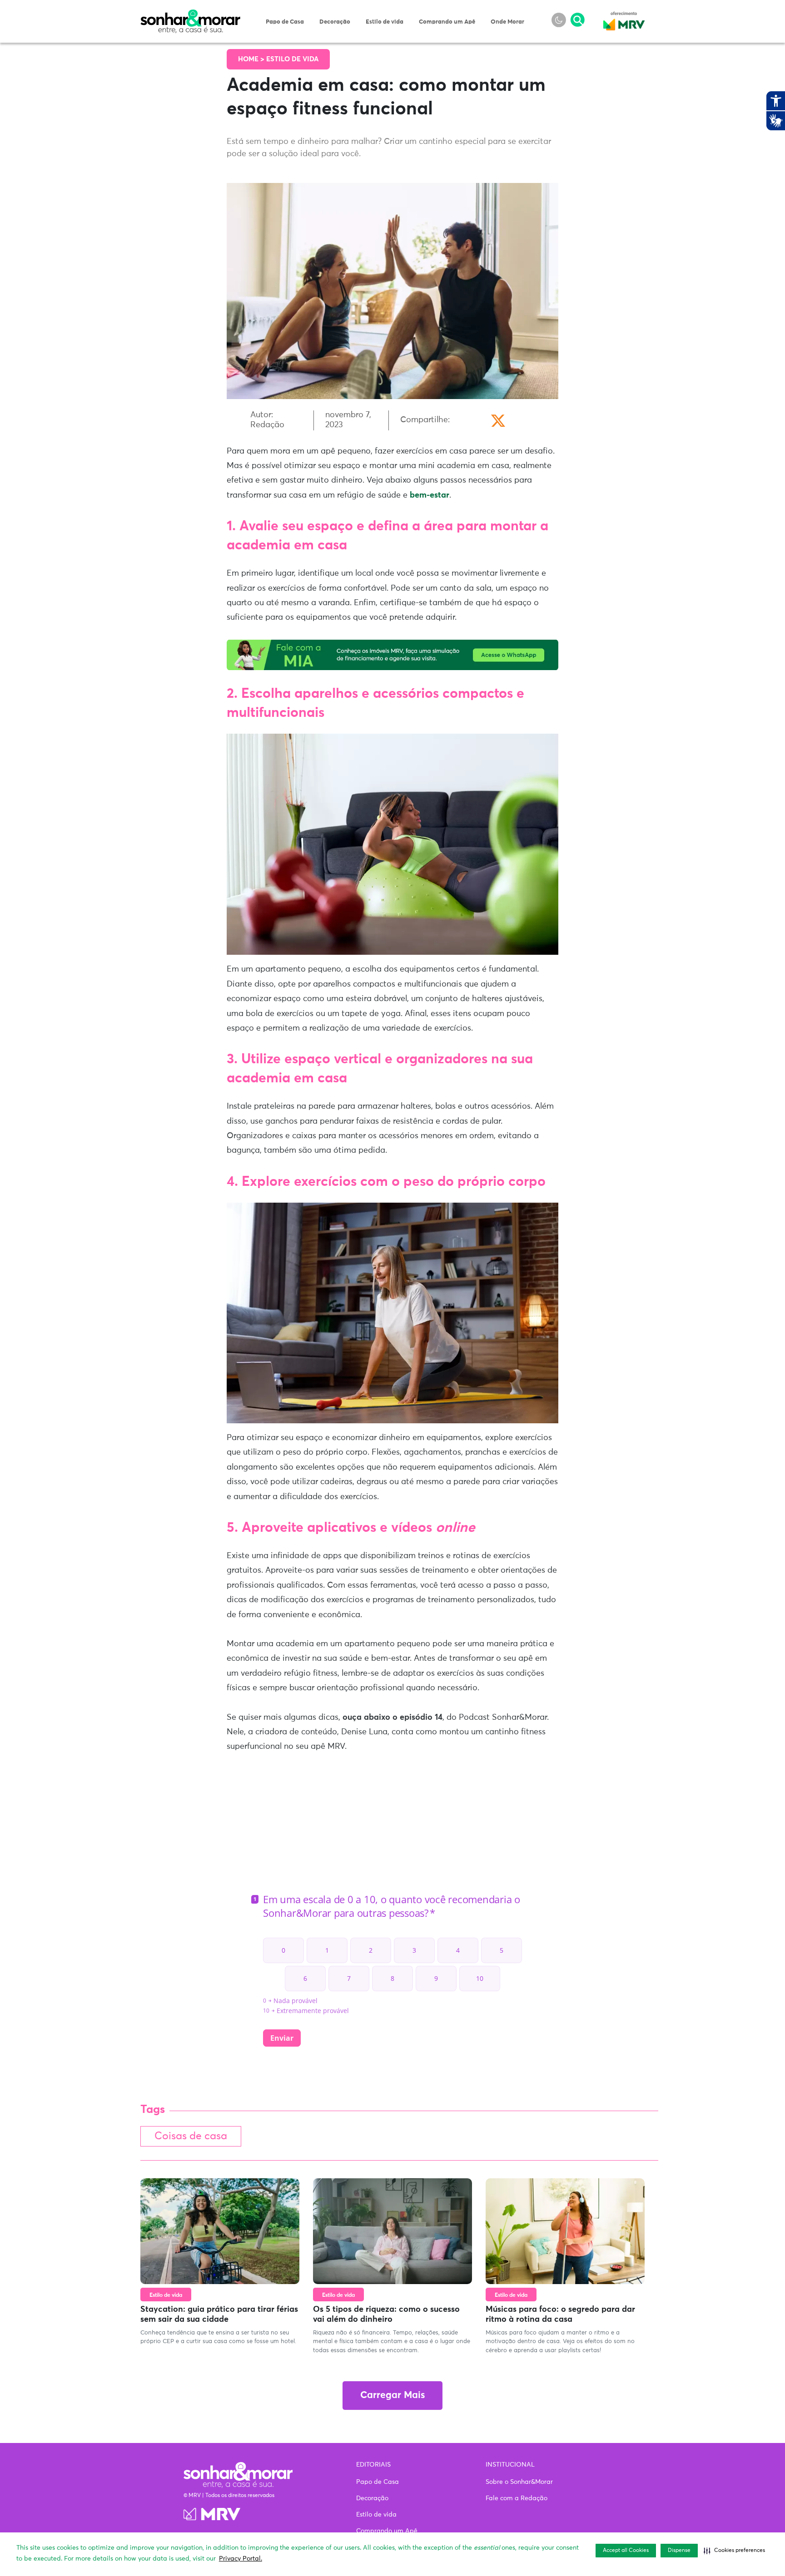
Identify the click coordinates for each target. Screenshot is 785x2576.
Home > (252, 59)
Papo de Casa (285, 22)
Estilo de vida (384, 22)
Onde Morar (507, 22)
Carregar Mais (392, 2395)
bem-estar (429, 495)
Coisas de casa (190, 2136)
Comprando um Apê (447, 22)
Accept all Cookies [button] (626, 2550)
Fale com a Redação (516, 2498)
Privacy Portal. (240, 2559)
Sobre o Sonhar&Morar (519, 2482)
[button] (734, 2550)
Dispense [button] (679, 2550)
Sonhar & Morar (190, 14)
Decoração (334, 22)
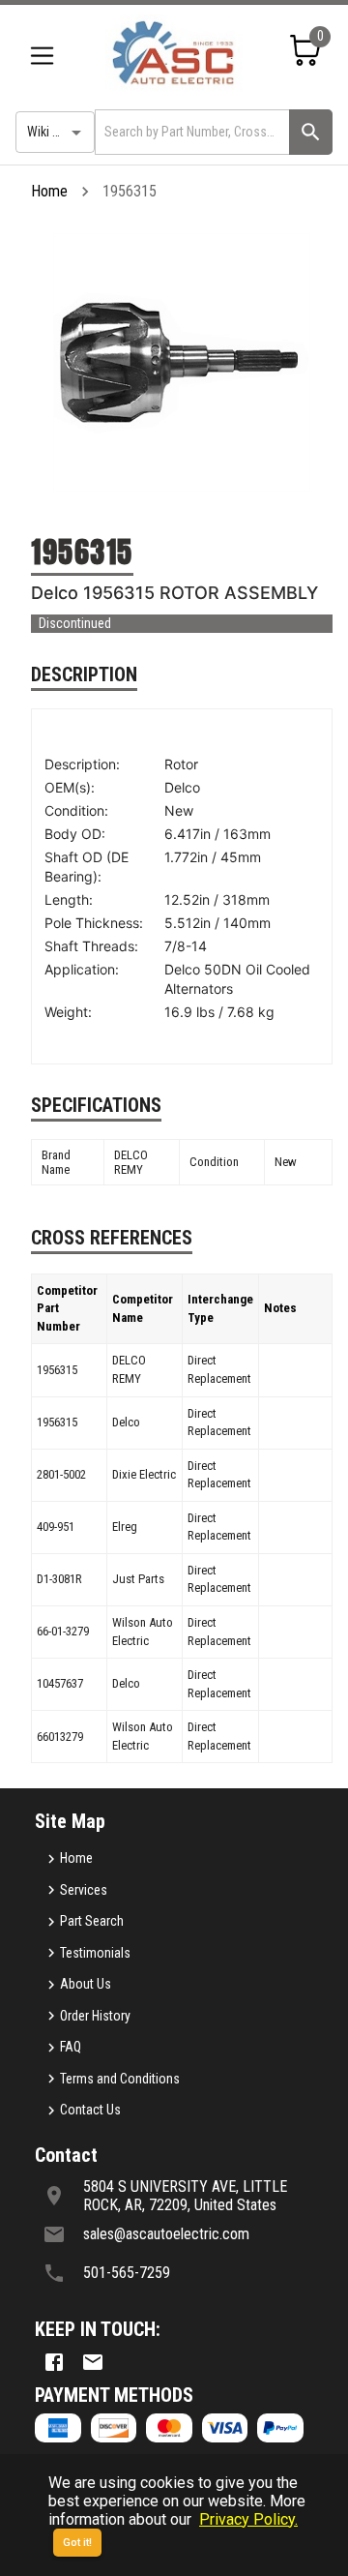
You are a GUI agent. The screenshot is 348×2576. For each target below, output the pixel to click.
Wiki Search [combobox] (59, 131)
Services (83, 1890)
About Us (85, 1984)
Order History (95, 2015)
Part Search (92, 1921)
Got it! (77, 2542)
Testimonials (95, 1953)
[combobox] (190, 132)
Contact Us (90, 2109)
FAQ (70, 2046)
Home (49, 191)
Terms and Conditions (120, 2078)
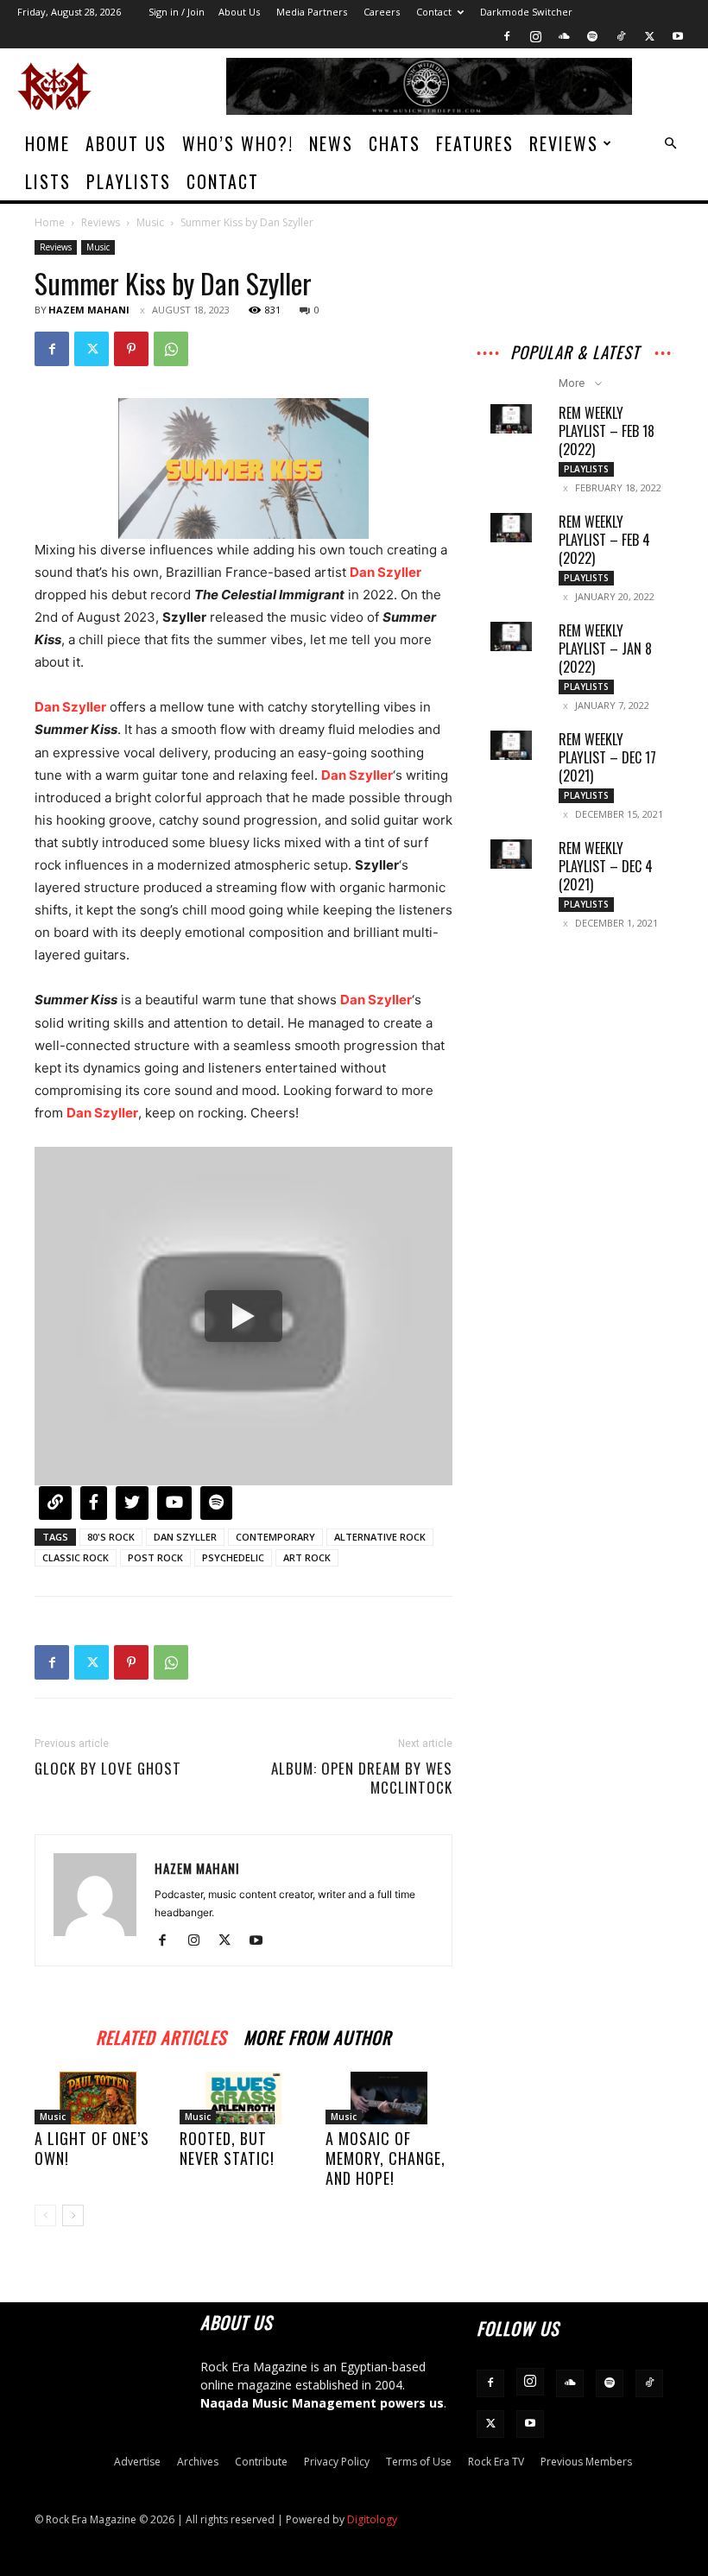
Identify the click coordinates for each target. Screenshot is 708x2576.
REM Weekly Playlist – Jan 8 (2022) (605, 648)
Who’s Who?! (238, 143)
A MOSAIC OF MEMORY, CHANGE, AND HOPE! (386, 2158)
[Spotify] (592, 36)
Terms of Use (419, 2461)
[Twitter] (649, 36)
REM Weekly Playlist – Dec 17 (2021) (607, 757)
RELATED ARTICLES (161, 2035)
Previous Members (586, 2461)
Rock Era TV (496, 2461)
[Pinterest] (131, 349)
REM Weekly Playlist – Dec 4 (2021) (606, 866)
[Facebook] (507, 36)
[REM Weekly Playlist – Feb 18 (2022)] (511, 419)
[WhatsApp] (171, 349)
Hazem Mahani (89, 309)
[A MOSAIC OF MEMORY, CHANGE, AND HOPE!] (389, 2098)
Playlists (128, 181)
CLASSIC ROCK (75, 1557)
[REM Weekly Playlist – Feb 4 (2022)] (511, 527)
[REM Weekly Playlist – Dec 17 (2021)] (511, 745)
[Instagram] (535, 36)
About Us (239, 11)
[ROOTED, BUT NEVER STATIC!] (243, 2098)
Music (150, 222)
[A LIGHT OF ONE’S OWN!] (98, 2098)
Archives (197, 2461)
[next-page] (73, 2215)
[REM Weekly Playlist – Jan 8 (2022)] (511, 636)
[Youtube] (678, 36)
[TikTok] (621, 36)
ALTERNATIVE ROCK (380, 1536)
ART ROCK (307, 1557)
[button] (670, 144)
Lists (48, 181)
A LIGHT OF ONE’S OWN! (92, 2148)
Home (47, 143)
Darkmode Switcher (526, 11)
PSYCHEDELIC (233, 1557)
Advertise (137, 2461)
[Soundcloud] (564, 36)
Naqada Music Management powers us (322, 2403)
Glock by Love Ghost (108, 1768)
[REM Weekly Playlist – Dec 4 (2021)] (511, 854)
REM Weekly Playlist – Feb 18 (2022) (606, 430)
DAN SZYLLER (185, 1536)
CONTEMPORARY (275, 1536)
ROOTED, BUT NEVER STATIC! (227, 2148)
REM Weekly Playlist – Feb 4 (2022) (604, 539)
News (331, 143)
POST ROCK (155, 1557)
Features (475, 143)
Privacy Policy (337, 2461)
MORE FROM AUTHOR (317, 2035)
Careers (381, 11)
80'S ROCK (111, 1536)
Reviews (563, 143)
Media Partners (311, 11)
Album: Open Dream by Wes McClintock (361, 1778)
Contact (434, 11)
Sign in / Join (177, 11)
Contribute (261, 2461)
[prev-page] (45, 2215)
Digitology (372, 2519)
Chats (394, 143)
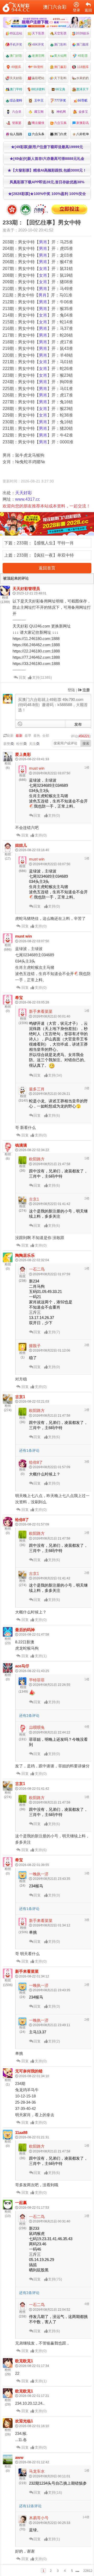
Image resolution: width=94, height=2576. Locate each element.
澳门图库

> [Brief]:
Within the listing above, the stretch from the line with "Carregar Mais (392, 2395)" down to the line with "You are a GUI" is to be given again exactly, end lines included and pictures excluded.

> [Solution to this problem]:
Carregar Mais (392, 2395)
bem-estar (429, 495)
Coisas de casa (190, 2136)
Comprando um Apê (447, 22)
Accept all Cookies [button] (626, 2550)
Fale com a Redação (516, 2498)
Privacy Portal. (240, 2559)
Sobre o Sonhar&Morar (519, 2482)
[button] (734, 2550)
Dispense [button] (679, 2550)
Sonhar & Morar (190, 14)
Decoração (334, 22)
You are a GUI agent. The screenshot is 348×2576. For each target below, output the pixel to click.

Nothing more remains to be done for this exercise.